The unfair subsidies included at least $2.6 billion in assistance from space agency NASA, which the WTO's appellate body agreed had allowed the U.S. company to launch its modern 787 Dreamliner, causing "serious prejudice" to Airbus.
The ruling is the latest step in a seven-year dispute involving mutual claims of aid for the world's dominant planemakers and could theoretically lead to retaliation on both sides once the Geneva trade body's procedures are exhausted.
The WTO has already ruled that Airbus received illegal aid through a system of European government loans but the two sides cannot agree on the scope or impact of that ruling.
Most observers expect the United States and the European Union will eventually negotiate a settlement to end the row, but warn it could rumble on for years amid further bickering.
"We are ready to discuss at any moment, provided we are discussing on the basis of good questions," EU Trade Commissioner Karel de Gucht told a news conference in Geneva.
The EU says it complied with WTO findings against Airbus last December, but the United States questions this and is about to go back to WTO compliance referees while threatening to hit the European Union with sanctions worth $7-10 billion.
The United States will have six months to comply with the latest ruling once the WTO has formally adopted it, which it is expected to do at a meeting on March 23.
INTERPRETATIONS
As so often in a saga with implications for jobs and investment on both sides of the Atlantic, both sides gave their own interpretations as soon as the 598-page report came out.
The United States acknowledged that Boeing had been found to receive between $3 billion and $4 billion in subsidies in the form of federal research grants and local tax breaks, which is more than the $2.7 billion it conceded originally.
But U.S. Trade Representative Ron Kirk called the decision "a tremendous victory" for the United States because according to Washington's calculations the WTO had previously found that European governments gave $18 billion in aid to Airbus.
"It is now clear that European subsidies to Airbus are far larger - by multiples - and far more distortive than anything that the United States does for Boeing," Kirk said.
Tim Reif, general counsel for Kirk's office, said the WTO had found Boeing lost 342 aircraft sales because of unfair subsidies to Airbus, while Airbus lost 118 sales because of unfair subsidies to Boeing.
"Any way of slicing it, it's pretty clear," he said.
De Gucht said the two cases were fundamentally different: "When you're discussing about Airbus you're discussing about repayable launch investments where the distorting element are the interest rates, whereas in the United States' case, the Boeing case, it's about grants, it's about cash gifts.
"The costs to EU industry from these long-term subsidies run into billions of euros.
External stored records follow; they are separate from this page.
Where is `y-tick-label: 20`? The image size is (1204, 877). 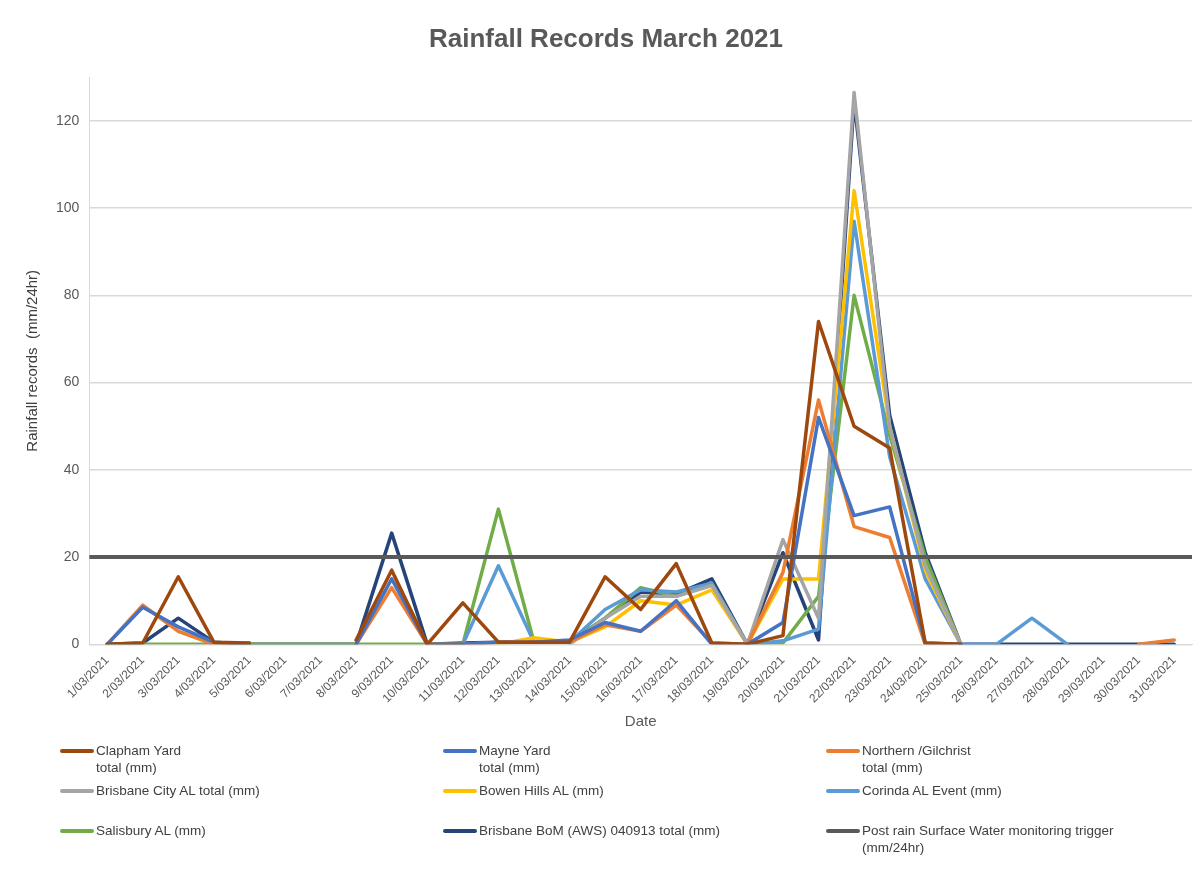 y-tick-label: 20 is located at coordinates (72, 556).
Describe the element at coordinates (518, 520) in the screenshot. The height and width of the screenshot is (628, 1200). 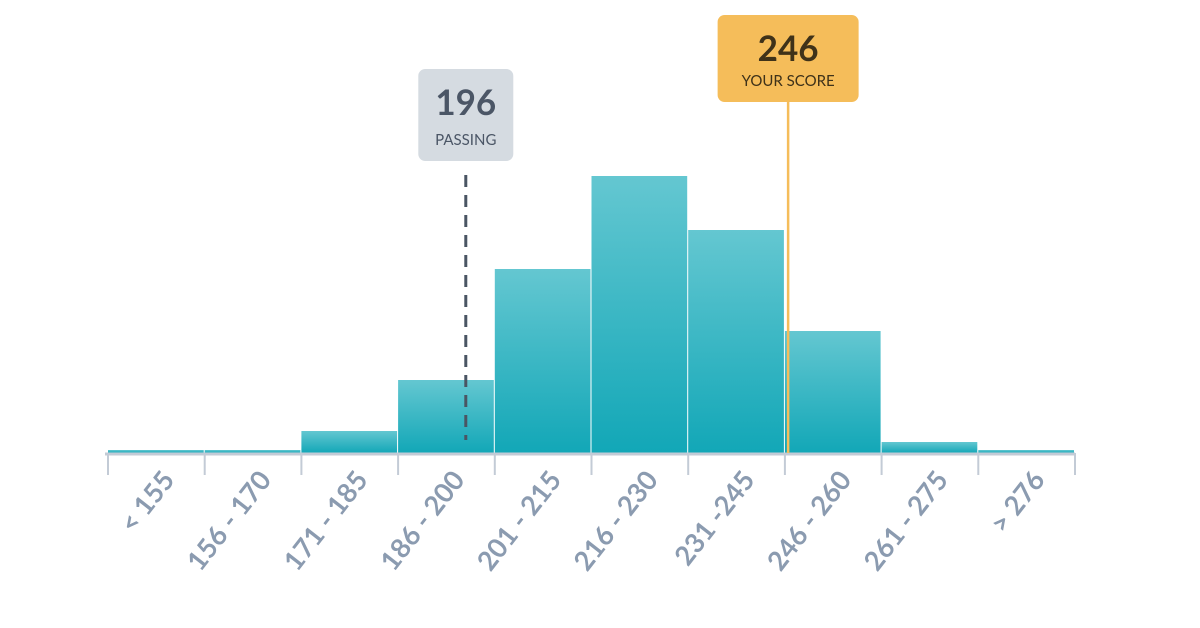
I see `x-tick-label: 201 - 215` at that location.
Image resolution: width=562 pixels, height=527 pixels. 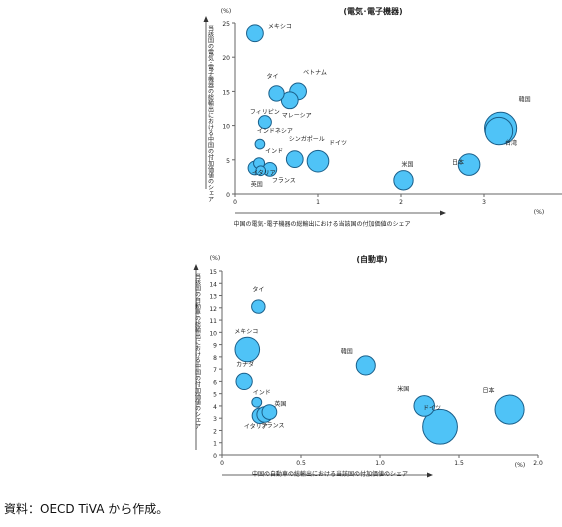 I want to click on x-tick-label: 3, so click(x=484, y=202).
The U.S. should now put an end to such harmful subsidies," he said in a statement.
The biggest trade dogfight at the WTO has already lasted longer than the Uruguay Round negotiations that led to the birth in 1995 of the world trade body, designed to bring order to the global trading system and roll back protectionism.
"I think we're stuck. When you have this kind of WTO trade gridlock, one of two things can happen: One is both sides claim victory and walk away, the other is both sides claim victory and start fighting," aerospace analyst Richard Aboulafia said.
The WTO panel originally found that Boeing received at least $5.3 billion in subsidies including $2.2 billion in tax breaks through a defunct system of offshore corporations.
WTO judges reversed part of a finding that criticized some federal and state tax breaks but according to European sources maintained its core finding that the federal aid should be withdrawn. U.S. officials insist this has already happened.
The WTO strengthened a finding that Boeing got almost $500 million in subsidies through bonds issued by Wichita, Kansas.
Boeing officials said that what the company had lost, by seeing the amount of illegal subsidies revised upwards, had been offset by reductions in the amount of harm caused to Airbus, which they said had been reduced sharply in the appeal.
The amount of harm will be important later when regulators try to assess how much, if any, retaliation is justified.
EADS subsidiary Airbus insisted the amount of damage identified by the WTO remained as high as ever and said it had lost $45 billion in sales due to Boeing subsidies.